Count how many lines in the items below contain the string "label", matching case exactly. Reply with that number alone.

--

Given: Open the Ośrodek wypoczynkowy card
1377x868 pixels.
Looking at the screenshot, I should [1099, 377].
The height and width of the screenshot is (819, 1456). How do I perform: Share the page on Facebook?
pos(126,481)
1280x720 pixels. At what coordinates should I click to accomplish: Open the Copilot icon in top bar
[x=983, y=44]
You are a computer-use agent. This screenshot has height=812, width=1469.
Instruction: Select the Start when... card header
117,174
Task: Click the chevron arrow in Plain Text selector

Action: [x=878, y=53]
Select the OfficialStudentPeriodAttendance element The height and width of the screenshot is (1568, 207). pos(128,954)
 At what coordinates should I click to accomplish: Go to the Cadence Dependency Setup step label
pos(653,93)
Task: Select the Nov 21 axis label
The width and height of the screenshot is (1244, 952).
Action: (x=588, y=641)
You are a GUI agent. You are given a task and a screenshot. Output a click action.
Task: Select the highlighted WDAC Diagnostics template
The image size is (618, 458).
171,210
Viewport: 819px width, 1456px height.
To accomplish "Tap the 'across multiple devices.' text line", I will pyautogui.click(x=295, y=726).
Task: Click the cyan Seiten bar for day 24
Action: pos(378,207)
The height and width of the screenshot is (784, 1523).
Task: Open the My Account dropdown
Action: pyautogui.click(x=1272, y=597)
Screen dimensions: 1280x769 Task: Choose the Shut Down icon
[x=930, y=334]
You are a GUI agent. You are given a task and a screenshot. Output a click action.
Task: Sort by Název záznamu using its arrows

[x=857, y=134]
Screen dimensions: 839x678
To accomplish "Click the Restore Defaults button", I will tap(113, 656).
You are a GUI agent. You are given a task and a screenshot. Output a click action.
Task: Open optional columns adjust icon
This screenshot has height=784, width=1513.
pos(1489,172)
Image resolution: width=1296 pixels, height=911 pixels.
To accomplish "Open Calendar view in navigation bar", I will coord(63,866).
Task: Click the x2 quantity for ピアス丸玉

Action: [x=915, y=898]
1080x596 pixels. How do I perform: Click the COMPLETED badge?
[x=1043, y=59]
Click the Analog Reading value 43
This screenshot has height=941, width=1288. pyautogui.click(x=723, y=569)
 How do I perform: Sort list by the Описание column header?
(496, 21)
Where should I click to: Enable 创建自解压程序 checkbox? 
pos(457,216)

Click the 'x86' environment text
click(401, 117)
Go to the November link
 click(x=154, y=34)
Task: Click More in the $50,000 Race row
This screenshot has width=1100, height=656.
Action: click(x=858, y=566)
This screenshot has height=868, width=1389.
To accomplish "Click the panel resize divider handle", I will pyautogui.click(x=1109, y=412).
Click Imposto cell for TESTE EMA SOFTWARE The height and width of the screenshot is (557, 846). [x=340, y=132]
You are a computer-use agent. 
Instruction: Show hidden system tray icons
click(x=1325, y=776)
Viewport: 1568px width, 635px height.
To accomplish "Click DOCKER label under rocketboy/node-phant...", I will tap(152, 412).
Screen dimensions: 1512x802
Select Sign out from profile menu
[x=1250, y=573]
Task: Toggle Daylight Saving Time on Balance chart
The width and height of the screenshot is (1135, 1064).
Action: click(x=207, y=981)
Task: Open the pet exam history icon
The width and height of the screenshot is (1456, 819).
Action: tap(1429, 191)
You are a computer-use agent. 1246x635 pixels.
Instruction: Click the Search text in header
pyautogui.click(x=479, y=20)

--

Exercise result:
3